Can you tell me a little bit about the difference between your albums and live shows? I read something about many of the songs on the albums being compressed into shorter lengths, plus it sounds like you guys improvise a lot during live shows.
We often improvise; we always improvise at least a little, and these days we’re improvising a lot more than a little. It just depends on how we’re feeling, I guess. Also, we try to put on a very energetic and engaging live performance, something that people feel vitalized from and that we feel vitalized from. So it’s kind of loud and crazy and goofy. And the recordings are pretty goofy, crazy too at parts, but incidentally more subdued. The two recordings in themselves are very different, too, because the second recording is with Angels of Light, and it’s sort of a documentation of what we're doing at a live show, but you can’t really record a live show and put it on a CD; it’s not the same thing. But it’s more rockin’, I guess.
I understand that all four members play numerous instruments.
We all played music growing up; sang in choruses and took piano lessons as kids. Basically, we all just love music and are willing to pick up anything and make sounds on it. I mean, we’re not virtuoso musicians; it’s not like we can expertly play lots of instruments. Though I have to say, Dana, our drummer, he’s probably the best at being able to pick up an instrument he’s never played and within a few minutes make a really nice sound out of it.
What’s the strangest thing you guys employ in your music? Do you guys have nose flutes or jaw's harps or …?
We don’t have any nose flutes. We have jaw's harps on the first album. There’s some creaking door. It’s a running joke with some of our friends; they think it’s pretty funny that we play the door. We did a percussion jam session on some coffee cups and a glass coffee table on the first album, which is one of my favorite parts.
When you tour do you have to pick what you bring along, do you have to leave some things that you normally use behind?
Yeah, we can’t bring everything we want.

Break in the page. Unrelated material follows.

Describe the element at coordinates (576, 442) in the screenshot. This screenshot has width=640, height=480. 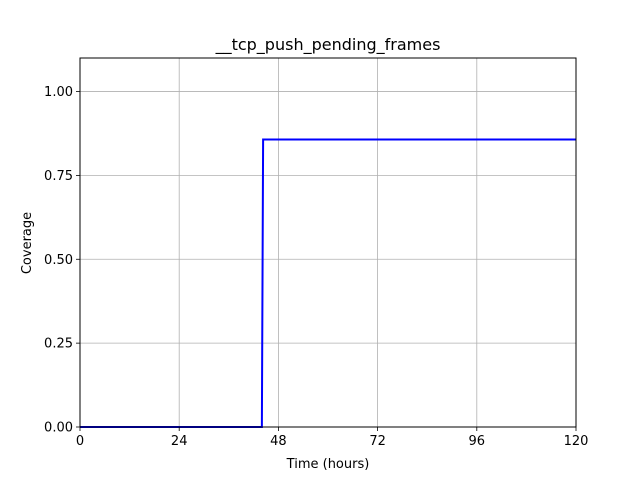
I see `x-tick-label: 120` at that location.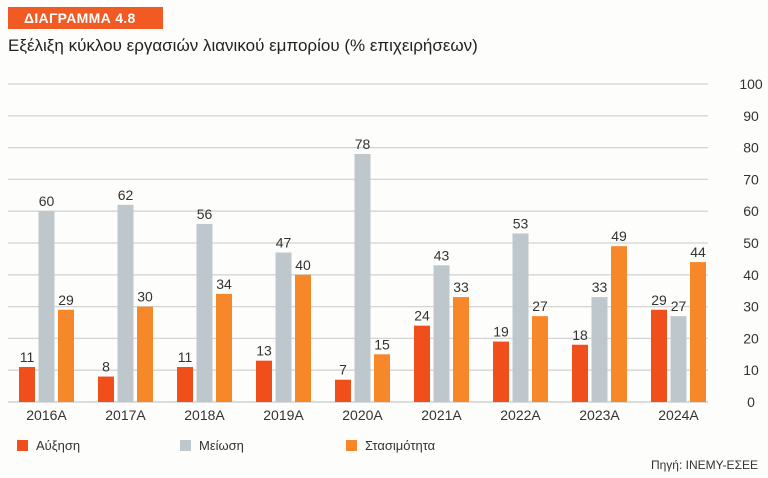 The height and width of the screenshot is (478, 768). I want to click on x-tick-label: 2017A, so click(126, 415).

We have a small conversion van. I mean, we get a lot of stuff in here; it’s packed like a tetris game. Dana, again, is the maestro when it comes to packing the van, he’s very good at playing tetris. Every square inch has got something in it because we brought two acoustic guitars, three electric guitars, banjo, two basses, all of our amplifiers, an extra little amplifier, CDs to sell, all of our pedals, then we have a bunch of junk that we like to put on stage to give color and life and make sounds with.
I guess it’s rumored that you guys practice some cultish religion called “AK,” and the Young God Records website said it was a creed, but is there any truth to that and is it fun to have people think that your band’s a cult?
It is funny. There’s this thing that we say, “AK-AK” (pronounced ackkac), but it’s not a religion by any means. [It’s] a phrase that we sometimes use when you hear music in random sounds or whatever, because it’s a thing we do with the band; we take any sound and put it into our music. You hear a car alarm going off while there’s somebody banging on a door, and you hear a beat in that. That’s were that comes from, but it’s no religion.
Akron/Family will be performing at The Launchpad Friday, Jan. 27, with Shine Cherries, The Acres and Onward Starfire! Doors open at 9 p.m., and the show is a steal with tickets costing only $6. Get them at the door or at www.virtuous.com.